◆ INSTRUCCIÓN A ◆
Busca en las filas de abajo cada línea que contenga la cadena "Group" y cópiala sin cambios. Distingue entre mayúsculas y minúsculas.

◆ DOCUMENTO ◆
Entonces en mi mente surge un grito
y la sangre, que dentro en mí corría,
al corazón envía,
pues él la llama, y yo me pongo blanco.
Tan hondo hiere en el izquierdo flanco
que a medio corazón la pena salta:
digo entonces: “Si se alza
de nuevo, entonces estaré ya muerto
antes de que su golpe esté completo”.

Ah, si lo viese hendirle el corazón
a la crüel que el mío así tritura
sería menos oscura
la muerte para mí, que a ella corro
de noche y día por la gracia y don
de esta ladrona, asesina y perjura.
¿Por qué por mí no aúlla
como hago yo en el ardiente orco?
Yo acudiría de grado a su socorro
y con tanto placer como me diera
entre su cabellera
—que Amor por consumirme encrespa y dora—,
meter la mano, y agradarle ahora.

Si las hermosas trenzas yo agarrara,
hechas para mi mal y mi agonía,
tomándolas de día,
con ellas yo pasara tarde y noche
y ninguna piedad yo le mostrara
sino que igual que un oso atacaría;
si Amor lanzara su jauría
de mil venganzas haría yo derroche.
Y sus ojos, que brillan como soles
y el corazón que llevo muerto encienden,
vería fijamente
para vengar su desaire tenaz
y le traería, con amor, la paz.

Canción, vete derecho a esa mujer
que me mata y me roba cual ratero
aquello que más quiero
y por su corazón mete tu lanza,
que bello honor se obtiene de venganza.

La canción no sólo habla rudamente, sino que dice cosas rudas. Escuchemos el principio: “Quiero tan áspero en mi lengua ser”; y luego el remate: “y por su corazón mete tu lanza, / que bello honor se obtiene de venganza”). La rudeza del poeta se presenta como reacción a la dureza de su dama, la “hermosa piedra” que ama sin ser correspondido. Tan dura es ella —dice Dante— que no la hieren las flechas de Amor.

◆ INSTRUCCIÓN B ◆
Reanuda el texto sobre la canción de Dante a partir de su última oración.

◆ DATOS PROPORCIONADOS ◆

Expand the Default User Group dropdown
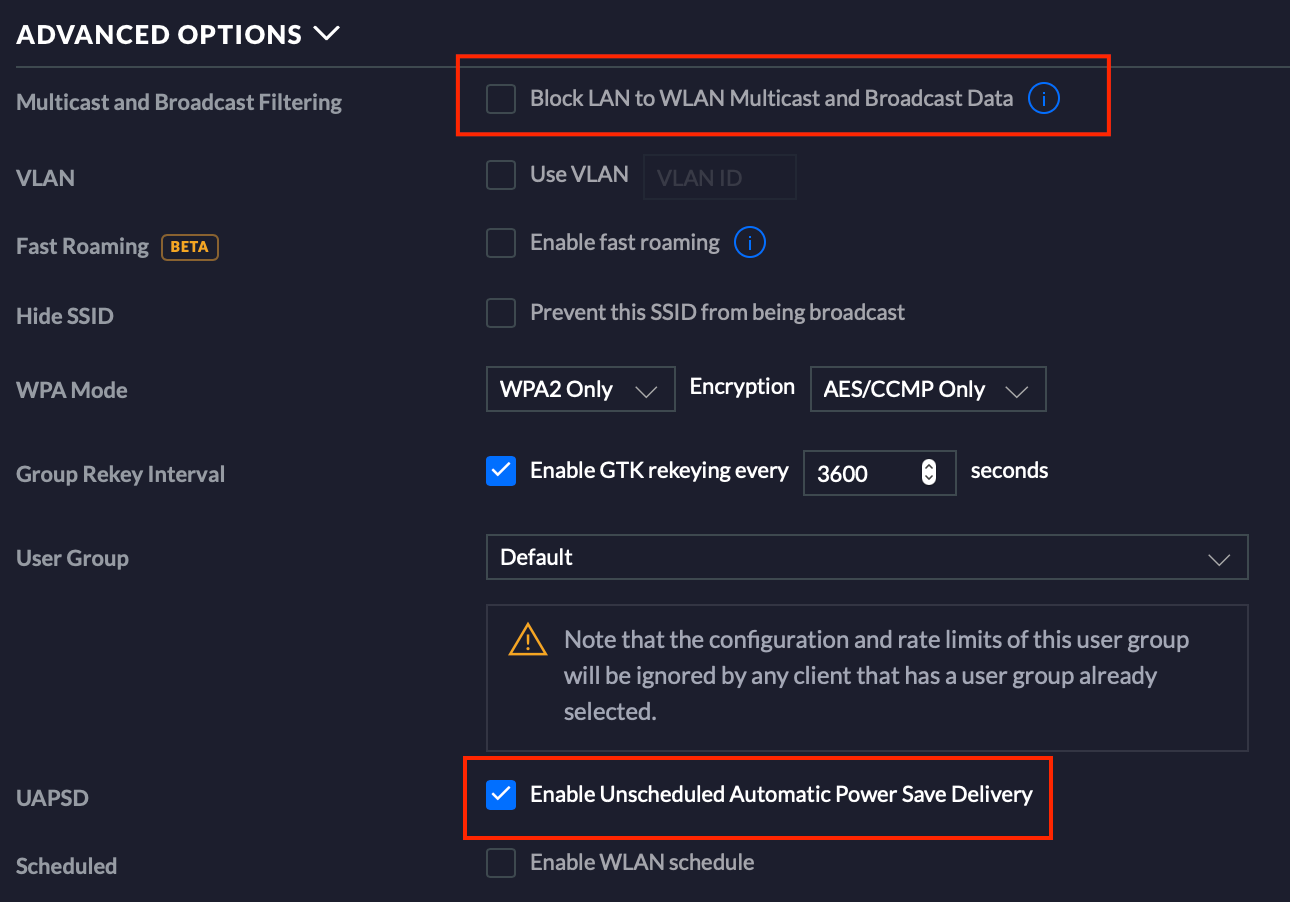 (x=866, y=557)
==
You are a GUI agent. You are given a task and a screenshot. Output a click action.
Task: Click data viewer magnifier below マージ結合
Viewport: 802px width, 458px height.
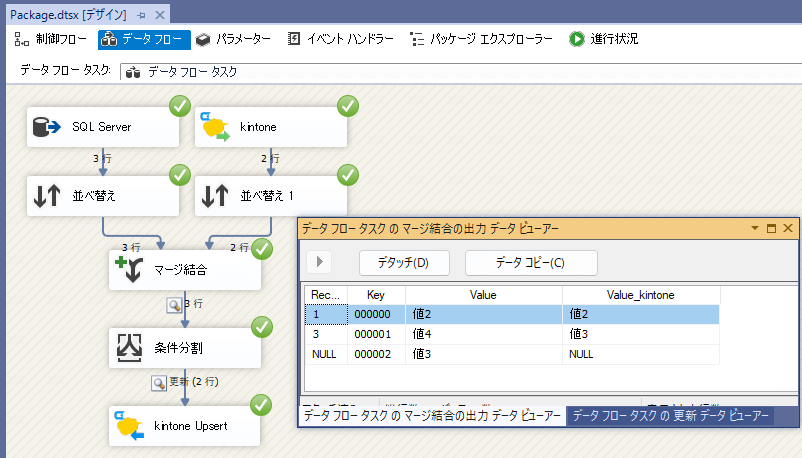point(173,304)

◆ RESULTADO ESPERADO A ◆
Expand the Default User Group dropdown

◆ RESULTADO ESPERADO B ◆
Es notable que a veces sea ella quien le causa el sufrimiento y a veces sea directamente Amor quien lo somete, como en los siguientes versos: “Me ha echado en tierra y sobre mí se arroja, / con la espada que usó matando a Dido, / Amor, a quien yo grito / ‘¡merced!’, y mi alma humildemente ruega, / mas todas las mercedes me las niega”. Aquí el amor no es un dulce tormento: es un maldito; y la dama no encanta: “ella mata”. Por eso el poeta le pide al amor, que lo subyuga y lo tortura, que haga lo mismo con ella, pues la venganza es dulce —o, como dice él mismo, de ella se obtiene “un bello honor”—. La suave queja del amor cortés se vuelve aquí ataque furioso (“igual que un oso atacaría”) y el dulce estilo nuevo se transforma en lenguaje áspero y grosero. Es Dante contra Dante. O quizá, tan sólo, Dante preparándose para dar el salto a la Comedia. Lo digo porque el Canto XXXII del Infierno comienza con unos versos que recuerdan los primeros de esta canción. En la traducción de Bartolomé Mitre dicen: “Si tuviese una rima áspera y bronca / como a este triste foso convendría”…

 

3. Una canción agridulce: “La montañesa”

 

Hay, con todo, una canción posterior a “las petrosas” en la que Dante parece volver al estilo dulce de su primera época. Los especialistas la conocen como “La montañesa”, porque el propio Dante así la llama en su estrofa final (el envío). Es la siguiente:

Amor, pues es preciso mi quejido
para que oiga la gente
y sepa cómo estoy ya sin aliento,
enséñame a llorar como es debido
y que mi pena ardiente
la digan mis palabras cual la siento.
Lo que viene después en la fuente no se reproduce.